Chapter 3   : Fabrication of CMOS Integrated Circuits


Conversion of silicon ingots into polished wafer is carried out by shaping, slicing, lapping and edge grind, etching, polishing and cleaning operations. For many applications, the quality of a polished wafer is not sufficient mainly due to defects generated during crystal growth in the bulk of the wafer. The best solution to this problem is to deposit an additional layer of high purity Silicon on the top of a polished wafer substrate. This process is known as epitaxy. This has the additional advantage in that the electrical resistivity of the surface layer can be different than that of the substrate.

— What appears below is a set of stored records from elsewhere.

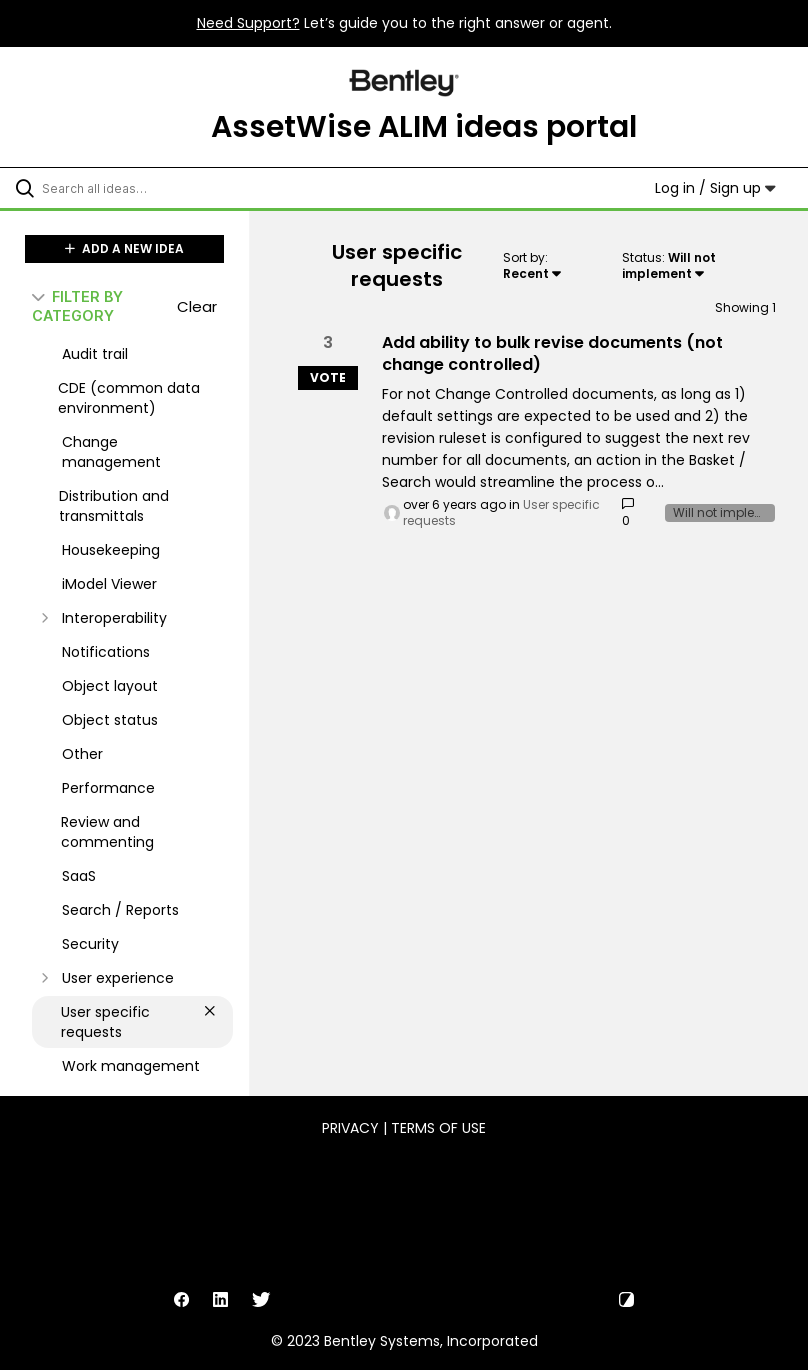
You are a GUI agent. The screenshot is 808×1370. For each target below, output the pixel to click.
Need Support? (248, 23)
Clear (197, 306)
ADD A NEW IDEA (124, 248)
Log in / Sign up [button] (715, 188)
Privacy (350, 1128)
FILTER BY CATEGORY (77, 306)
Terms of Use (438, 1128)
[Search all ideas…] (135, 188)
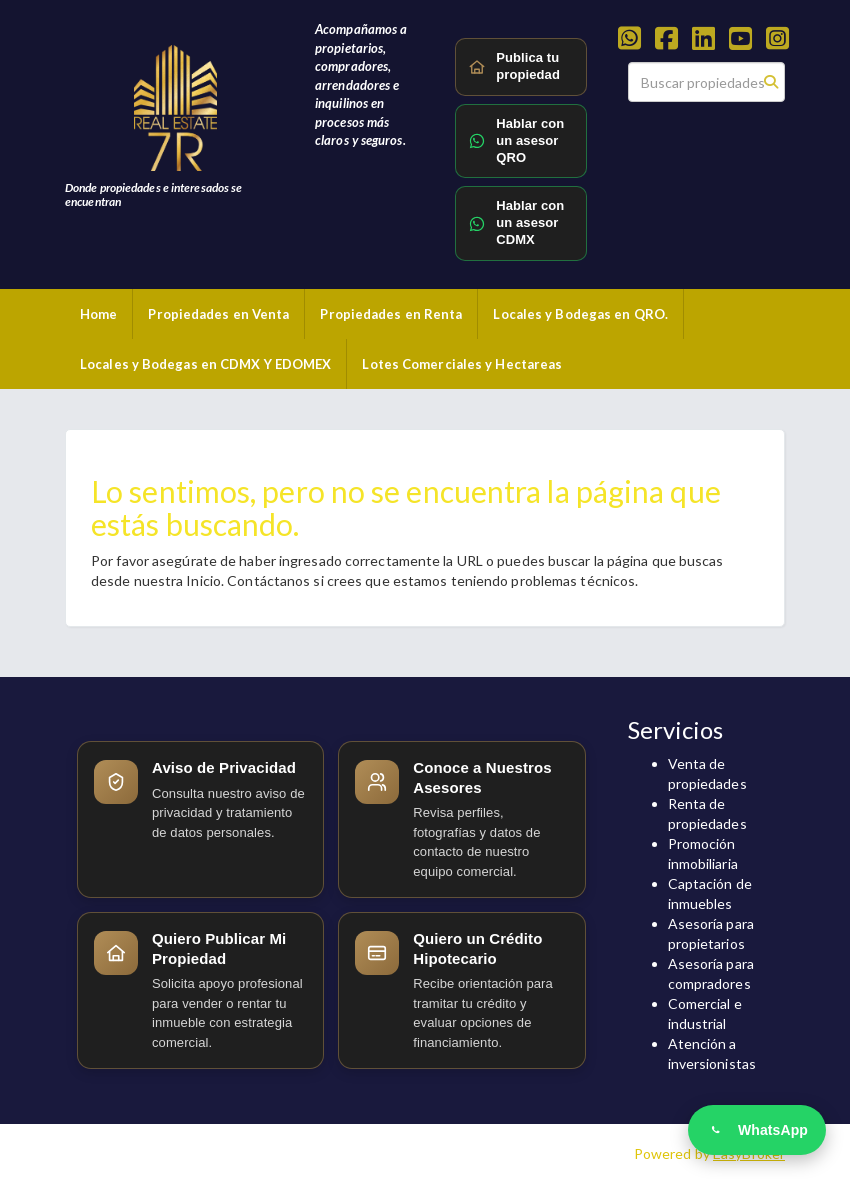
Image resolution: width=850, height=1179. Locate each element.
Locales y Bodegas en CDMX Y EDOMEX (205, 364)
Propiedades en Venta (218, 314)
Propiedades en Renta (391, 314)
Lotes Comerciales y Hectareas (462, 364)
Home (98, 314)
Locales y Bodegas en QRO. (580, 314)
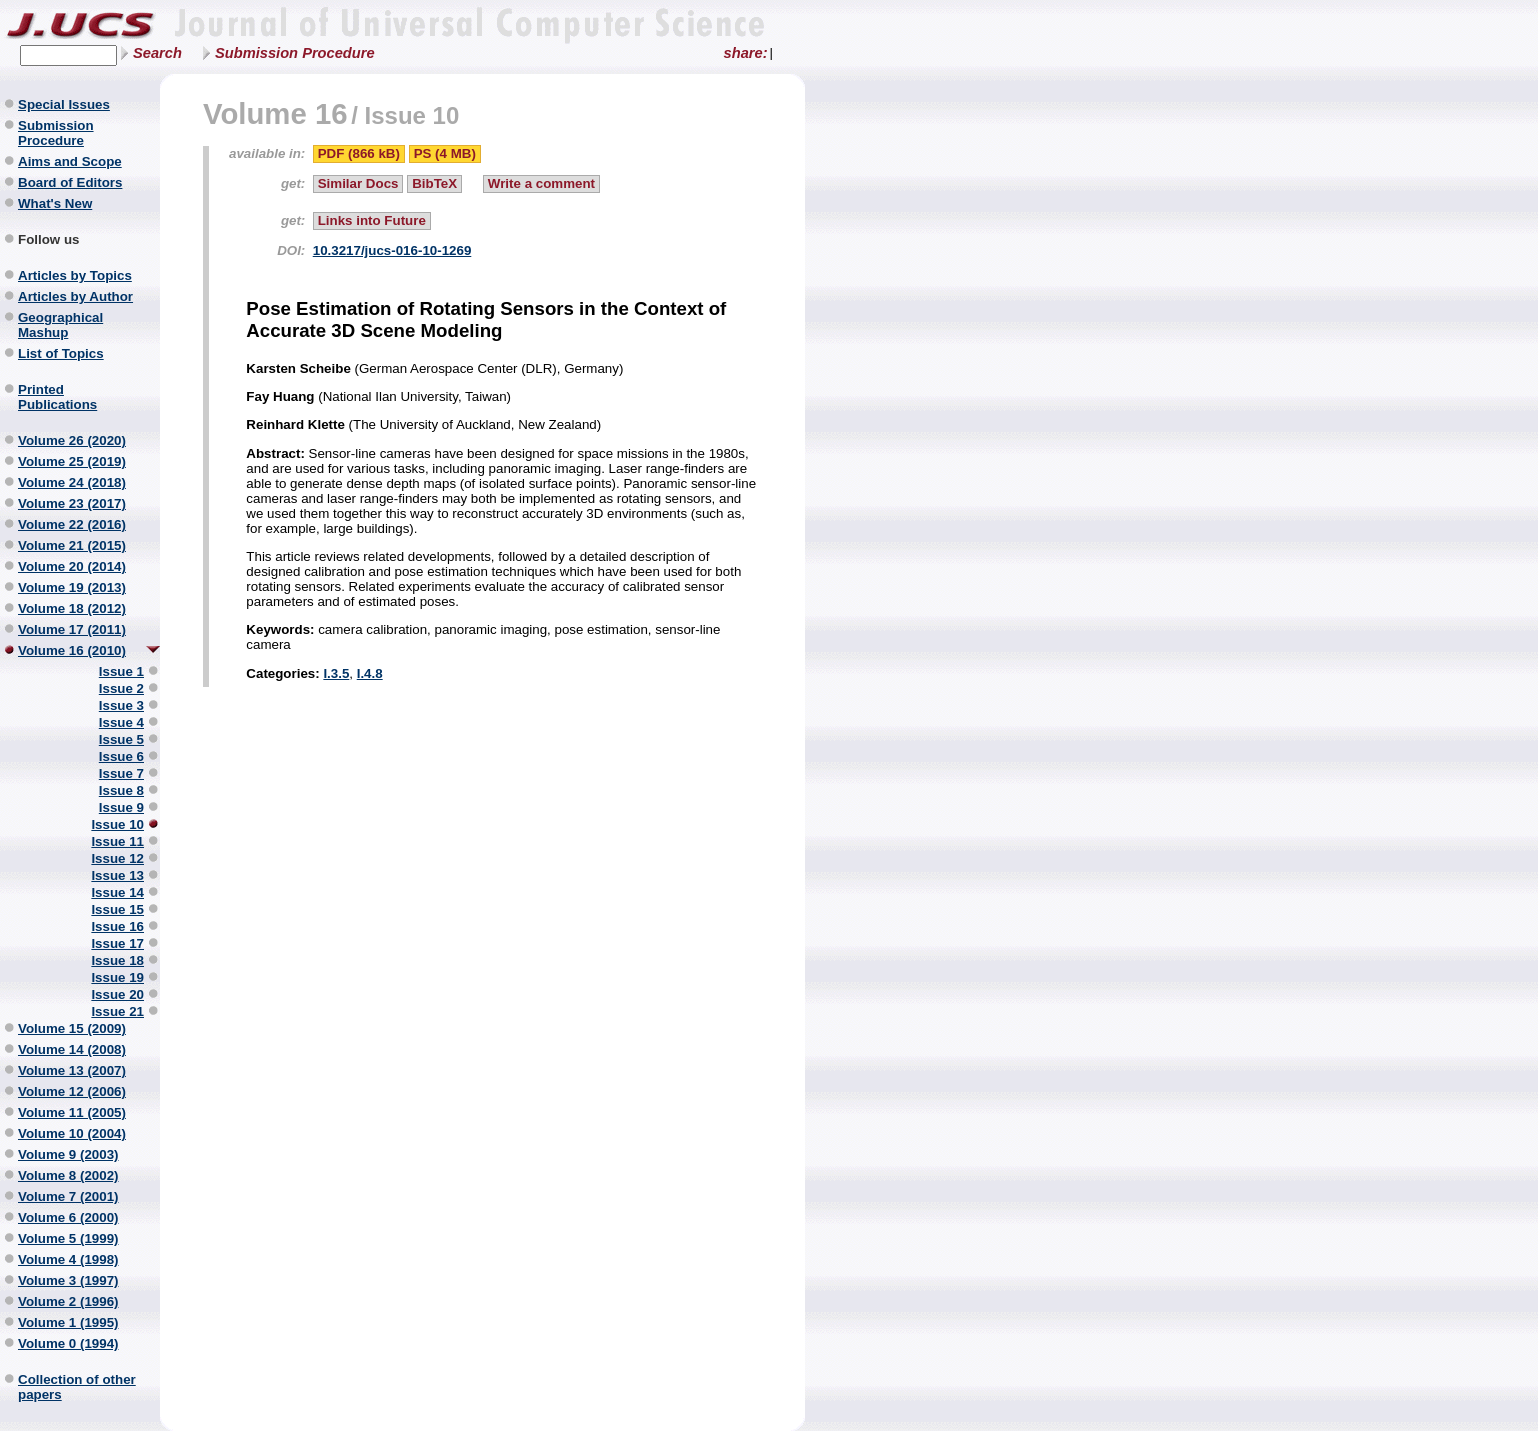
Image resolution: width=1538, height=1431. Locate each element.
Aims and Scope (70, 161)
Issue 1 (121, 671)
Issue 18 (117, 960)
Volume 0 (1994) (68, 1343)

Silicon Epitaxial Growth Process

Silicon epitaxial deposition (epitaxy) refers to the process of growing a thin layer of single-crystal silicon over a single-crystal silicon substrate. Epitaxy is different from the Czochralski process in that the crystal can be grown below the melting point. In semiconductors, the deposited film is often the same material as the substrate, and the process is known as homo-epitaxy. An example of this is silicon deposition over a silicon substrate. If the layer and substrate are of different materials such as AlxGa1-x As on GaAs, the process is termed as hetero-epitaxy. Epitaxy can be achieved by molecular beam epitaxy (MBE) method where the physical transport of material is carried out to a heated substrate. In Vapor Phase Epitaxy, materials such as Si, Ga, As, dopants etc. are transported in the form of volatile compounds to the substrate, where they react to form the epitaxial layer.